Source records
========

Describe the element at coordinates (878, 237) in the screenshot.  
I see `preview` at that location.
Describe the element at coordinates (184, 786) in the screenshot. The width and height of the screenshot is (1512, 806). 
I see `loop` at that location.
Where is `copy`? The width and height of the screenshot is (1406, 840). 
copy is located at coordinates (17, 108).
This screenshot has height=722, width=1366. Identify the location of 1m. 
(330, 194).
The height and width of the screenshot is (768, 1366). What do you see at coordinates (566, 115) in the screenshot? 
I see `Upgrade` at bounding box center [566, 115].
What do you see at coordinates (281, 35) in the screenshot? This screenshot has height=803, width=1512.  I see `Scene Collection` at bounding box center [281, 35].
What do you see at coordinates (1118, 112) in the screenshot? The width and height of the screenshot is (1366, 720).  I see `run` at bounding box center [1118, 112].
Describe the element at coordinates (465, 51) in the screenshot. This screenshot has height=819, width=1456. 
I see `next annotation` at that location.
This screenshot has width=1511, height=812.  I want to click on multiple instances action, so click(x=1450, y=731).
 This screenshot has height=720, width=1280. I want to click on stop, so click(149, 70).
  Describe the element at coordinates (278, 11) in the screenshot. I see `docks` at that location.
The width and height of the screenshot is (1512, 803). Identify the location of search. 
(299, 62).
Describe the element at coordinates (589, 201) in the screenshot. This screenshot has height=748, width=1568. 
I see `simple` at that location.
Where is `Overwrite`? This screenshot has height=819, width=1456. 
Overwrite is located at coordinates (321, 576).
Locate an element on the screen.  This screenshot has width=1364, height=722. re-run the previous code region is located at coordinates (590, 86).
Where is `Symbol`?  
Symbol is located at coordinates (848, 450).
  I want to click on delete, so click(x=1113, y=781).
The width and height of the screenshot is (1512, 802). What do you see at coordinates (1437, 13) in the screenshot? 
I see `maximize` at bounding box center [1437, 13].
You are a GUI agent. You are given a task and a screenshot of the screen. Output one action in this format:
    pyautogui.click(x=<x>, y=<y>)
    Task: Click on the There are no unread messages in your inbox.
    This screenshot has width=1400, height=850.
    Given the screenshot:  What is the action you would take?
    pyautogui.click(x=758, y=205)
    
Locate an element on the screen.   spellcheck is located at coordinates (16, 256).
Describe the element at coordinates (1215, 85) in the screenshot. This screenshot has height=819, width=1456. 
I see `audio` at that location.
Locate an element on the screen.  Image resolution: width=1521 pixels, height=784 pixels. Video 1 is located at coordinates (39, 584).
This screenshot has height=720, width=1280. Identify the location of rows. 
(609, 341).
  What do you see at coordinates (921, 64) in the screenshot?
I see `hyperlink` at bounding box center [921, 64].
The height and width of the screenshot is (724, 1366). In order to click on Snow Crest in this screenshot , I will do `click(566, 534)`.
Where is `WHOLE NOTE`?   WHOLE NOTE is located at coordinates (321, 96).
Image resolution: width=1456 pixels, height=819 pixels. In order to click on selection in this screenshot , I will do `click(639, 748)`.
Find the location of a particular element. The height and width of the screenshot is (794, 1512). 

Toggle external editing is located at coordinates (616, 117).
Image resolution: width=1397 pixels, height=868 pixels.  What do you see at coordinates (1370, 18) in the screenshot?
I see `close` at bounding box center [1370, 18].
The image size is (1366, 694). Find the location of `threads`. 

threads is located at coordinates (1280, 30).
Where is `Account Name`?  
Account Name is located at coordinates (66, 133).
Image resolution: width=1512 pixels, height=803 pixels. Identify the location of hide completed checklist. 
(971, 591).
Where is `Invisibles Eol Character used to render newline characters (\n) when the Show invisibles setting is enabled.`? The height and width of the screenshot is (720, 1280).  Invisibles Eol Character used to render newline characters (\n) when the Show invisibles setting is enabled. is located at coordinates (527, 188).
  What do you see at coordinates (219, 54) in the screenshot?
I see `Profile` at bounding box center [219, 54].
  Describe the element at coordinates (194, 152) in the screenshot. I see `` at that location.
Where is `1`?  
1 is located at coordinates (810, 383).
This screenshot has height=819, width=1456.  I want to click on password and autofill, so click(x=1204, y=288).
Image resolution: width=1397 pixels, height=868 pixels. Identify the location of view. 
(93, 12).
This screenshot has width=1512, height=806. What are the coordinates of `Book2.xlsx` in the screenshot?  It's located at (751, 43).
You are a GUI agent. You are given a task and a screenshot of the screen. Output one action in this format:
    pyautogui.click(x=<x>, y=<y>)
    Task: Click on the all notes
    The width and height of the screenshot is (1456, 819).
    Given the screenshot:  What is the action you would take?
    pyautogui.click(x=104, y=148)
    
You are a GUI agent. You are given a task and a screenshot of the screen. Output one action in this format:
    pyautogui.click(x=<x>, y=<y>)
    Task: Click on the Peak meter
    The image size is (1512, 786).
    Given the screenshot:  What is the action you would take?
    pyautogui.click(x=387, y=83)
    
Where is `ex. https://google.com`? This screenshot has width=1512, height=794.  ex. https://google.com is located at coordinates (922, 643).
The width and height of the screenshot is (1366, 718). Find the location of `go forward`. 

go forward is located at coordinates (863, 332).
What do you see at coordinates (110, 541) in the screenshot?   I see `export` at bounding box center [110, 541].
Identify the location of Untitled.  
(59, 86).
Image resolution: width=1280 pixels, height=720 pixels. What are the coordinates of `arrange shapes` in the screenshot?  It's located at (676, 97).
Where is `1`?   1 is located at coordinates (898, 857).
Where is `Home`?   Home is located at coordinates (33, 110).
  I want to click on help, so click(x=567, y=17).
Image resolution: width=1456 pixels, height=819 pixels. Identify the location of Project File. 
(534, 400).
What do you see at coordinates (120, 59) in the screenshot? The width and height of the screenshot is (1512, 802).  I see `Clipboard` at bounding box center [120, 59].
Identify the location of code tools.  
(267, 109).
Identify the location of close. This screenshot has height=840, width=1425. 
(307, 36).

========

Task requirements
Copy the material above line for line, leaving every character unchanged.

Expected answer
Describe the element at coordinates (878, 237) in the screenshot.  
I see `preview` at that location.
Describe the element at coordinates (184, 786) in the screenshot. The width and height of the screenshot is (1512, 806). 
I see `loop` at that location.
Where is `copy`? The width and height of the screenshot is (1406, 840). 
copy is located at coordinates (17, 108).
This screenshot has height=722, width=1366. Identify the location of 1m. 
(330, 194).
The height and width of the screenshot is (768, 1366). What do you see at coordinates (566, 115) in the screenshot? 
I see `Upgrade` at bounding box center [566, 115].
What do you see at coordinates (281, 35) in the screenshot? This screenshot has height=803, width=1512.  I see `Scene Collection` at bounding box center [281, 35].
What do you see at coordinates (1118, 112) in the screenshot? The width and height of the screenshot is (1366, 720).  I see `run` at bounding box center [1118, 112].
Describe the element at coordinates (465, 51) in the screenshot. This screenshot has height=819, width=1456. 
I see `next annotation` at that location.
This screenshot has width=1511, height=812.  I want to click on multiple instances action, so click(x=1450, y=731).
 This screenshot has height=720, width=1280. I want to click on stop, so click(149, 70).
  Describe the element at coordinates (278, 11) in the screenshot. I see `docks` at that location.
The width and height of the screenshot is (1512, 803). Identify the location of search. 
(299, 62).
Describe the element at coordinates (589, 201) in the screenshot. This screenshot has height=748, width=1568. 
I see `simple` at that location.
Where is `Overwrite`? This screenshot has height=819, width=1456. 
Overwrite is located at coordinates (321, 576).
Locate an element on the screen.  This screenshot has width=1364, height=722. re-run the previous code region is located at coordinates (590, 86).
Where is `Symbol`?  
Symbol is located at coordinates (848, 450).
  I want to click on delete, so click(x=1113, y=781).
The width and height of the screenshot is (1512, 802). What do you see at coordinates (1437, 13) in the screenshot? 
I see `maximize` at bounding box center [1437, 13].
You are a GUI agent. You are given a task and a screenshot of the screen. Output one action in this format:
    pyautogui.click(x=<x>, y=<y>)
    Task: Click on the There are no unread messages in your inbox.
    This screenshot has width=1400, height=850.
    Given the screenshot:  What is the action you would take?
    pyautogui.click(x=758, y=205)
    
Locate an element on the screen.   spellcheck is located at coordinates (16, 256).
Describe the element at coordinates (1215, 85) in the screenshot. This screenshot has height=819, width=1456. 
I see `audio` at that location.
Locate an element on the screen.  Image resolution: width=1521 pixels, height=784 pixels. Video 1 is located at coordinates (39, 584).
This screenshot has height=720, width=1280. Identify the location of rows. 
(609, 341).
  What do you see at coordinates (921, 64) in the screenshot?
I see `hyperlink` at bounding box center [921, 64].
The height and width of the screenshot is (724, 1366). In order to click on Snow Crest in this screenshot , I will do `click(566, 534)`.
Where is `WHOLE NOTE`?   WHOLE NOTE is located at coordinates (321, 96).
Image resolution: width=1456 pixels, height=819 pixels. In order to click on selection in this screenshot , I will do `click(639, 748)`.
Find the location of a particular element. The height and width of the screenshot is (794, 1512). 

Toggle external editing is located at coordinates (616, 117).
Image resolution: width=1397 pixels, height=868 pixels.  What do you see at coordinates (1370, 18) in the screenshot?
I see `close` at bounding box center [1370, 18].
The image size is (1366, 694). Find the location of `threads`. 

threads is located at coordinates (1280, 30).
Where is `Account Name`?  
Account Name is located at coordinates (66, 133).
Image resolution: width=1512 pixels, height=803 pixels. Identify the location of hide completed checklist. 
(971, 591).
Where is `Invisibles Eol Character used to render newline characters (\n) when the Show invisibles setting is enabled.`? The height and width of the screenshot is (720, 1280).  Invisibles Eol Character used to render newline characters (\n) when the Show invisibles setting is enabled. is located at coordinates (527, 188).
  What do you see at coordinates (219, 54) in the screenshot?
I see `Profile` at bounding box center [219, 54].
  Describe the element at coordinates (194, 152) in the screenshot. I see `` at that location.
Where is `1`?  
1 is located at coordinates (810, 383).
This screenshot has height=819, width=1456.  I want to click on password and autofill, so click(x=1204, y=288).
Image resolution: width=1397 pixels, height=868 pixels. Identify the location of view. 
(93, 12).
This screenshot has width=1512, height=806. What are the coordinates of `Book2.xlsx` in the screenshot?  It's located at (751, 43).
You are a GUI agent. You are given a task and a screenshot of the screen. Output one action in this format:
    pyautogui.click(x=<x>, y=<y>)
    Task: Click on the all notes
    The width and height of the screenshot is (1456, 819).
    Given the screenshot:  What is the action you would take?
    pyautogui.click(x=104, y=148)
    
You are a GUI agent. You are given a task and a screenshot of the screen. Output one action in this format:
    pyautogui.click(x=<x>, y=<y>)
    Task: Click on the Peak meter
    The image size is (1512, 786).
    Given the screenshot:  What is the action you would take?
    pyautogui.click(x=387, y=83)
    
Where is `ex. https://google.com`? This screenshot has width=1512, height=794.  ex. https://google.com is located at coordinates (922, 643).
The width and height of the screenshot is (1366, 718). Find the location of `go forward`. 

go forward is located at coordinates (863, 332).
What do you see at coordinates (110, 541) in the screenshot?   I see `export` at bounding box center [110, 541].
Identify the location of Untitled.  
(59, 86).
Image resolution: width=1280 pixels, height=720 pixels. What are the coordinates of `arrange shapes` in the screenshot?  It's located at (676, 97).
Where is `1`?   1 is located at coordinates (898, 857).
Where is `Home`?   Home is located at coordinates (33, 110).
  I want to click on help, so click(x=567, y=17).
Image resolution: width=1456 pixels, height=819 pixels. Identify the location of Project File. 
(534, 400).
What do you see at coordinates (120, 59) in the screenshot? The width and height of the screenshot is (1512, 802).  I see `Clipboard` at bounding box center [120, 59].
Identify the location of code tools.  
(267, 109).
Identify the location of close. This screenshot has height=840, width=1425. 
(307, 36).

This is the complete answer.